Re: nice detail, robbie...


Subject: Re: nice detail, robbie...
From: Jim Rovira (jrovira@drew.edu)
Date: Wed Jul 10 2002 - 22:46:40 EDT


Here's what I have about the Septuagint (LXX).

From: Swete, H.B. _Introduction to the Old Testament in Greek_.
Hendrickson Publishers, Peabody, MA: 1914.

He affirms that some early writers tried to attribute some of Plato's
ideas to Mosaic influences, namely Alexandrian Jews -- one Aristobulus,
and a psuedo-Aristeas in a letter to Demetrius of Phaelerum, both imply
that there were Greek copies of the OT before 400 BC. Swete figures
that these were attempts "on the part of Hellenistic Jews to find a
Hebrew origin for the best products of Greek thought" (2), at least
partially because there's simply no textual evidence for OT Greek texts
that old.

Swete observes that there were Jews in Egypt long before the conquests
of Alexander the Great, possibly as far back as the 10th century BC. In
the early 4th century BC, though, Alexander conquered most of what is
now the Middle East, including Egypt. The first Ptolemy after
Alexander's death, Swete says, added considerably to the Jewish
population of Alexandria -- still early 4th century BC.

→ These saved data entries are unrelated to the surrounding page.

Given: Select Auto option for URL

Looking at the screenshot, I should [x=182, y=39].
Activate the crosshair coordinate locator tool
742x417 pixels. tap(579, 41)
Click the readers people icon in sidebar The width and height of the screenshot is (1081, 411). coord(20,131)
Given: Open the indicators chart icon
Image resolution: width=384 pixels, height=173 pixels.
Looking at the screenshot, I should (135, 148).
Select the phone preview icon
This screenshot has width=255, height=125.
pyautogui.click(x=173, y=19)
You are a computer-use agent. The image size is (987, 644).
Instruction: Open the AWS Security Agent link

This is all important because it is Swete's argument that the LXX was
created to meet the needs of a Greek speaking Jewish community in
Alexandria, a community that by the Christian era was around 1 million
(according to Swete).

The earliest history of the LXX is in a letter of Aristeas to
Philocrates which is very conveniently in the back of the volume. In
freaking Greek. I've had a little but certainly can't translate :).
But this letter is the source of the story that 6 rabbis were taken from
each of the 12 tribes of Israel -- a total of 72 translators -- to
translate the Hebrew Scriptures into Greek for the Alexandrian library,
who supposedly completed their work in 70 days. They supposedly brought
with them scrolls written in gold ink. Misreadings of this letter by
early Christians led to stories that each of them made their own
separate translations...and they all miraculously matched when compared.

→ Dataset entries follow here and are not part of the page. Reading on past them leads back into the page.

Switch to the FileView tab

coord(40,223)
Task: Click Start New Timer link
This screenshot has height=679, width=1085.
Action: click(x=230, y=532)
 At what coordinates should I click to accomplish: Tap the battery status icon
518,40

Misreadings also led to the idea that the entire OT was translated into
Greek, but Aristeas, as Robbie mentioned, only said that the Pentateuch
had been translated (23).

This doesn't mean a full translation wasn't completed before the time
of Christ, however. The author of the prologue to Sirach, who is
estimated to have written around 132 BC, makes reference to "The law,
the prophets, and the rest of the books" already current in
translation. Swete goes on and cites other evidence, then asserts that
"though the direct evidence is fragmentary, it is probable that before
the Christian era Alexanria possessed the whole, or nearly the whole, of
the Hebrew Scriptures in Greek translation" (25).

He then goes on to observe that Philo and the NT authors quote from most
of the LXX, and esp. and interestingly that Josephus' list of the books
of the OT "is practically identical with our own" (26). Swete closes his
introductory remarks by saying "thus while the testimony of the first
century AD does not absolutely require us to believe that all the books
of the Hebrew canon had been translated and were circulated in a Greek
version druing the Apostolic age, such a view is not improbable; and it
is confirmed by the fact that they are all contained in the canon of the
Greek Bible which the Christian Church received from its Jewish
predecessors" (27).

I think it's important to note the use of the word "canon." The
importance of this collection and its being quoted with some authority
in Philo, Josephus, and by the NT authors -- and being accorded some
authority by simply being gathered with the books of the Law -- is that
the canon existed more in a sacred sense than in a literary sense. I
suspect the LXX, which does indeed seem to have been a fairly complete
collection of the Law, the Prophets, and the Writings and hagiographa
prior to the time of Christ, is also testimony to the idea of a sacred
canon prior to the time of Christ. While the boundaries of this canon
were somewhat fluid, it seems they did exist.